Draw me a picture
It’s fair to say that I was somewhat grumpier than usual the other night, but not without good cause in the form of a last minute flight delay at Chicago’s bustling O’Hare International Airport.
As airports go, O’Hare definitely runs to the posh end of the spectrum. At this point in my life, however, I’m disinclined to view overnight camping in any airport as simply one more exciting aspect of modern travel.
Been there, done that, got the sciatica to prove it.
So when they announced the boarding call, I queued up for the last flight home to Maine. While inching down the cramped center aisle, I did a bit of mental arithmetic and discovered that, assuming the remainder of my trip went smoothly (a dubious assumption at best), adding an extra hour for the time zone change, a 21-minute wait for my checked luggage in P-town and a 15-minute cab ride home, I could expect to be unlocking my front door at about the same time the werewolves were changing back into their street clothes and calling it a night. Ahhhh OOoooo, where’s Warren Zevon when we really need him?
Arriving at my assigned seat, I folded myself in, mashed my knees against the seat back in front of me and was in the process of searching for my seatbelt when I noticed the young man (age nine? ten?) seated next to me. Of particular interesting was the fact that he had none of the standard accoutrement (ear buds/tiny digital gadgets) of his generation, while he did carry a sketchpad and several pencils.
Let’s face it folks. Other than “professionals” one rarely encounters anyone over the age of four who will admit to having an interest in drawing, much less advertise the fact by carrying around a sketchpad. Once airborne I glanced over and watched as my young companion proceeded to create a whole new species of cubist/reptilian creatures using the simplest available technology: paper, a pencil and pure, unadulterated imagination.
Did I just say “unadulterated”? Well why not? After all, “adulterated” is as good a word as any for the heartbreaking process by which the bright, spontaneous creativity so universally present in early childhood is systematically undermined by — you guessed it — adults!
Virtually all children are natural born artists. Give any batch of 3-year-olds some crayons and paper and ask them to draw something, anything, a gorilla and space ship, the inside of a cloud, whatever pops into your head. Then step back and watch.

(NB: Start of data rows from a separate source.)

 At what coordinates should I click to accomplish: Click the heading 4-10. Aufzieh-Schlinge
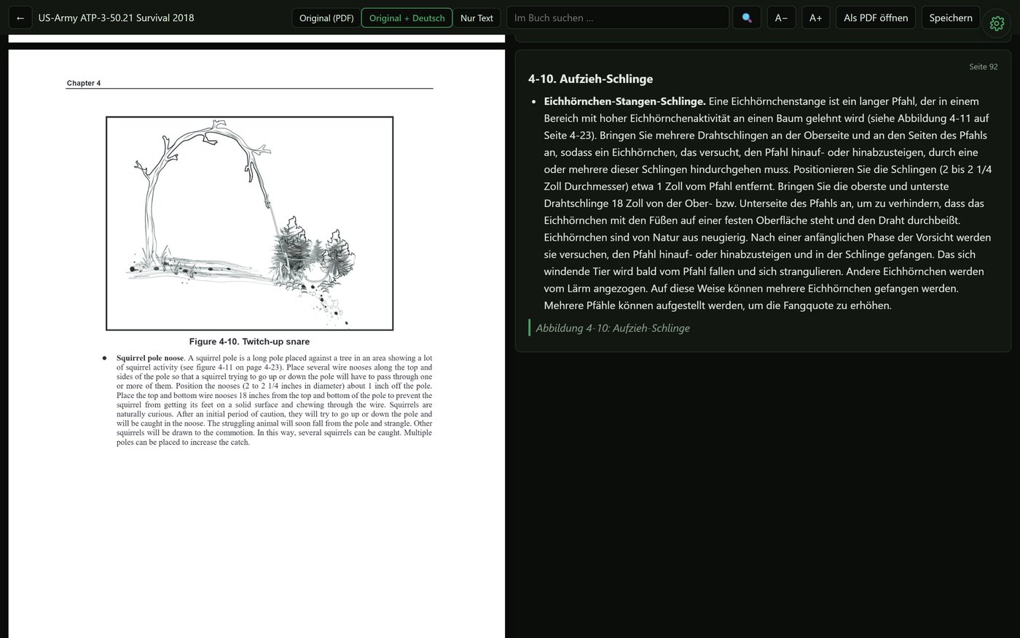click(590, 79)
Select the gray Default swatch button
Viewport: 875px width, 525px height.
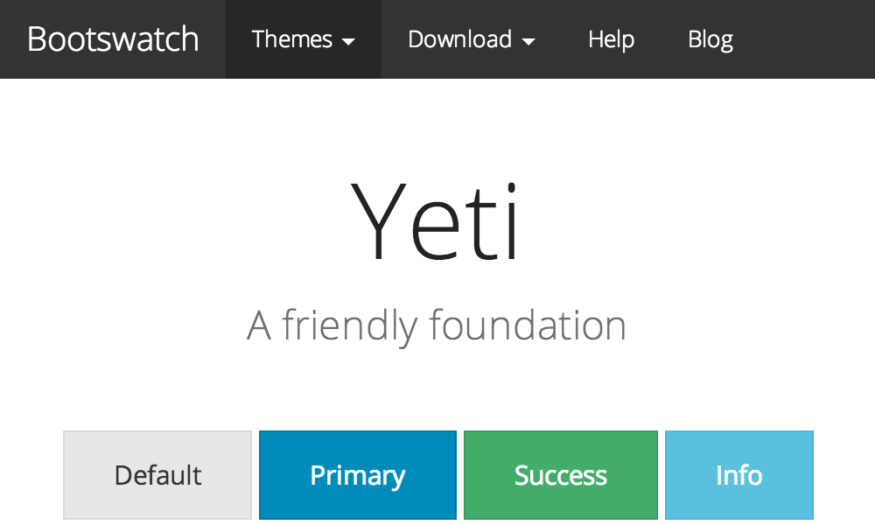(x=158, y=474)
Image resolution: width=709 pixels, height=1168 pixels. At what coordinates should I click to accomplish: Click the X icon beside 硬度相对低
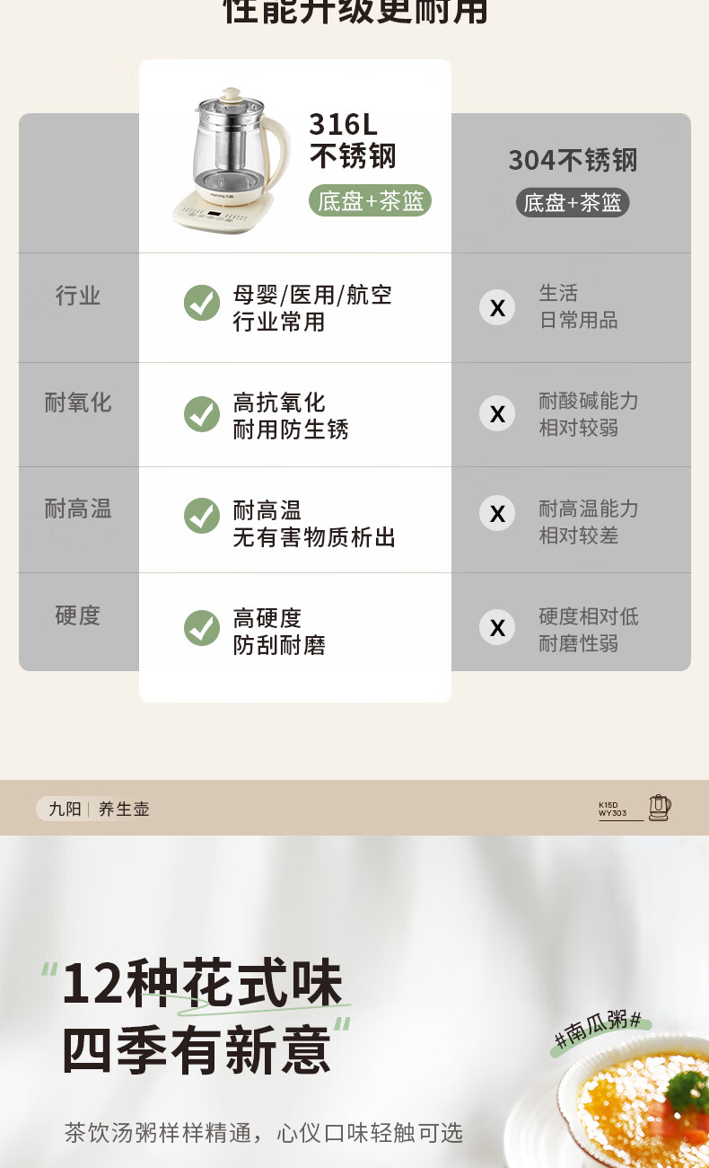point(497,628)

Within seconds those tykes will be madly scribbling away, covering page after page with brightly colored lines, dots, splotches and squiggles. As the images begin to take shape, note the wild abandon, elemental boldness and fearless self-confidence exhibited by our budding Rembrandts.
Does anybody really care that these pictures aren’t destined to be hanging in the Louvre? Of course not, that’s the whole point. The art of 3-year-olds was the ultimate abstract expressionism before anybody ever thought to call it abstract expressionism.
So here’s the heartbreaking part. A few short years later, ask those very same kids, now nine or ten years old to draw a gorilla. You’ll generally get one three responses:
A.) I can’t draw.
B.) I can’t draw gorillas.
C.) A stylized image of a gorilla somebody “taught them” to draw.
What happened to that fountain of creative expression that was bubbling out of these kids just a few years earlier?
I’ll tell you what happened. It got “adulterated” out of ‘em. Which, simply means that some “adult,” or more likely a series of adults, told them they were doing it wrong. Their gorilla, spaceship, cloud etc. didn’t look “right” or “good enough” or (Heaven forbid) “as good as Billy’s.”
Thus chastened (or deeply humiliated and profoundly embarrassed) the child packs up the crayons and paper for good, or at least for the next 70 years or so. Occasionally, after a lifetime of: “I can’t draw, the former little kid, now octogenarian, slips in the shower, fractures a hip and gets laid up for a few weeks.
At this point someone, perhaps a healthcare worker suggests, “Maybe you ought to take up art.”
Amazingly enough, with brush in hand the lost artistic enthusiasm of the early years is often rekindled in the later ones. It’s just sad that a whole lifetime slipped by in between.
Perhaps, this story, of which I’ve heard numerous versions over the years, says it best. A toddler drawing a picture is approached by an adult.
Adult: “What’s that you’re drawing?”
Toddler: “A picture of God.”
Adult: “But, honey nobody knows what God looks like.”
Toddler: “They will when I’m finished with my picture!”